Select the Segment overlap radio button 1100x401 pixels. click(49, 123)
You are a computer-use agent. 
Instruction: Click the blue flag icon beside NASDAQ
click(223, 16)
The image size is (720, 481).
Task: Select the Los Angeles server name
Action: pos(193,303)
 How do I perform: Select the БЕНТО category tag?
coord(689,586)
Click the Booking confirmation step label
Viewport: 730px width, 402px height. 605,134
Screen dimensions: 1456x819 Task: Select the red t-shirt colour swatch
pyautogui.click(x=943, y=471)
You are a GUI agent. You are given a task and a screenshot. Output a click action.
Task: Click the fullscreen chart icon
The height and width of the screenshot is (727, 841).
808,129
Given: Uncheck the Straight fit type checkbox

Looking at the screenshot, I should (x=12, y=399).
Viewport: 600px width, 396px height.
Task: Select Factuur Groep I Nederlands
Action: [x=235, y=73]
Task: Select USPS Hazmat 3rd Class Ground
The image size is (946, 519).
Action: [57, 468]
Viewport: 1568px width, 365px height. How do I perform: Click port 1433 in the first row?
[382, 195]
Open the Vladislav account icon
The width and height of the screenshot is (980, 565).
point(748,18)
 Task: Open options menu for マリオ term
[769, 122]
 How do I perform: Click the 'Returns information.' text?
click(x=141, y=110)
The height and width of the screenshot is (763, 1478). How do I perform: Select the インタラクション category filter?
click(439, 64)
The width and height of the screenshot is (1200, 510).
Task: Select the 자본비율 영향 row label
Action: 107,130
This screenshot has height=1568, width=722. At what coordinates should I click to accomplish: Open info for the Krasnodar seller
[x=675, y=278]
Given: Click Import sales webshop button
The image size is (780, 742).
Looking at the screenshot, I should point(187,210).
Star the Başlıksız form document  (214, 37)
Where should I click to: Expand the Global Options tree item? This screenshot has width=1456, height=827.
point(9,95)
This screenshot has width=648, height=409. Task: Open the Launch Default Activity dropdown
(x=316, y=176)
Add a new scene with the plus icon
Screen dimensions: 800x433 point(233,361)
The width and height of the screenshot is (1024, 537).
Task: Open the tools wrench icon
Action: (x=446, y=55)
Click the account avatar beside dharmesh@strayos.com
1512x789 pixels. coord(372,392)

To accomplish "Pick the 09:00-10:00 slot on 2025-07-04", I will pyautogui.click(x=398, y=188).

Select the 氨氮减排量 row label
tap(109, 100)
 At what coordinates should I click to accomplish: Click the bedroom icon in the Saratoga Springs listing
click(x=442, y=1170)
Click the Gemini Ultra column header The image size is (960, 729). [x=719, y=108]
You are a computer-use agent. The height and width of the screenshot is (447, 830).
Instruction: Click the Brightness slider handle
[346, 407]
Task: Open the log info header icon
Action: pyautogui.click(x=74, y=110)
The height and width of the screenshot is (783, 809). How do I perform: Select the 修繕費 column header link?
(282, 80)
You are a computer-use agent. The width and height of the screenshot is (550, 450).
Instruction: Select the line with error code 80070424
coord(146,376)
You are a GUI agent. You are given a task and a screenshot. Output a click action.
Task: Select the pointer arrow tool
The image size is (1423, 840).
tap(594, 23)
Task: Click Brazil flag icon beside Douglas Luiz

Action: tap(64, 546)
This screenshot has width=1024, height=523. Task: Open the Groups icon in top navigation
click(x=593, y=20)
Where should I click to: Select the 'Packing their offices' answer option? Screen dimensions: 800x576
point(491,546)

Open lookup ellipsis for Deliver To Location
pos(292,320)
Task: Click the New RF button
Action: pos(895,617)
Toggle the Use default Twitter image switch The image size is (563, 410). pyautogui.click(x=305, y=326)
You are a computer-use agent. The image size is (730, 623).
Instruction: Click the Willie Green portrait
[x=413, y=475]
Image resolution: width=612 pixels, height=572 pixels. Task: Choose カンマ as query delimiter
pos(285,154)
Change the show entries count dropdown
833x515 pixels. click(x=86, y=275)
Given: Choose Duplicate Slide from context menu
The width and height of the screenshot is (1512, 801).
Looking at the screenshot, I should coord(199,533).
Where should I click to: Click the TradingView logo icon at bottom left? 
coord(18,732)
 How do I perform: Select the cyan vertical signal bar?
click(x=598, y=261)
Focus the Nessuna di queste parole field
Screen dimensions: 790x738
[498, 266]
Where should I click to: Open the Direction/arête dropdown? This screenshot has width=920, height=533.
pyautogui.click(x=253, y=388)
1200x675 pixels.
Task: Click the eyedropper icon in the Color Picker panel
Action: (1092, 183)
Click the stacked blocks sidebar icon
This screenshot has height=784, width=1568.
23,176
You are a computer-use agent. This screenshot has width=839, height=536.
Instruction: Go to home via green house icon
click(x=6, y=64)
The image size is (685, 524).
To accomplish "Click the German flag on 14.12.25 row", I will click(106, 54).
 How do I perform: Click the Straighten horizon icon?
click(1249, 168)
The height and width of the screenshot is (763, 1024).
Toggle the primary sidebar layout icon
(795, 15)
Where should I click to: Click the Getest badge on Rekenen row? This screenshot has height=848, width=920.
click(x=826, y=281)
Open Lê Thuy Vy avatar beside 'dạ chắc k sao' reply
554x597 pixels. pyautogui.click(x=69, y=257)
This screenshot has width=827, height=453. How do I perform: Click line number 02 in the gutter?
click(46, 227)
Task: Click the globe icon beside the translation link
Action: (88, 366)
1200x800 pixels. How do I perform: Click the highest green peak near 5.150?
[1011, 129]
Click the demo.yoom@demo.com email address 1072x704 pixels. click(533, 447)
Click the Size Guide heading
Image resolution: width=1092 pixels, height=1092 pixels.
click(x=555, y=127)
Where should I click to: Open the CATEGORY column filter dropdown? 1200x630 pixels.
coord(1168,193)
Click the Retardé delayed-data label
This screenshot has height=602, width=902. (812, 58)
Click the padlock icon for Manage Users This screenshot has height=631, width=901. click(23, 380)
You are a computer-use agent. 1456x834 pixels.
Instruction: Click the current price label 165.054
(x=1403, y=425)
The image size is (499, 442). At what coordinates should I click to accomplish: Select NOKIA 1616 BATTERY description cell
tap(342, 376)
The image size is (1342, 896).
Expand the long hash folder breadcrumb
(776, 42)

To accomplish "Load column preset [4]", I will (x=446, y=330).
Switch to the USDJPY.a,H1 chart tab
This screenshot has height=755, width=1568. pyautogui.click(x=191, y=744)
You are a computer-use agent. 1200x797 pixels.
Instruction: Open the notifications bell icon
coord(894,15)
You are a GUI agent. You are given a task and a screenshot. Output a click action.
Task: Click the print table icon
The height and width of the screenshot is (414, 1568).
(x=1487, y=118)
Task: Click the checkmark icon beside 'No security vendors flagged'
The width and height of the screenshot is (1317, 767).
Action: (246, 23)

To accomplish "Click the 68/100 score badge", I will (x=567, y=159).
******
_Exercise goal_.
Among the entries above, copy exactly only the lines starting with the one containing "The height and width of the screenshot is (763, 1024)." and going through the one containing "Click the Size Guide heading", both ends included.

_Written answer_.
The height and width of the screenshot is (763, 1024).
Toggle the primary sidebar layout icon
(795, 15)
Where should I click to: Click the Getest badge on Rekenen row? This screenshot has height=848, width=920.
click(x=826, y=281)
Open Lê Thuy Vy avatar beside 'dạ chắc k sao' reply
554x597 pixels. pyautogui.click(x=69, y=257)
This screenshot has width=827, height=453. How do I perform: Click line number 02 in the gutter?
click(46, 227)
Task: Click the globe icon beside the translation link
Action: (88, 366)
1200x800 pixels. How do I perform: Click the highest green peak near 5.150?
[1011, 129]
Click the demo.yoom@demo.com email address 1072x704 pixels. click(533, 447)
Click the Size Guide heading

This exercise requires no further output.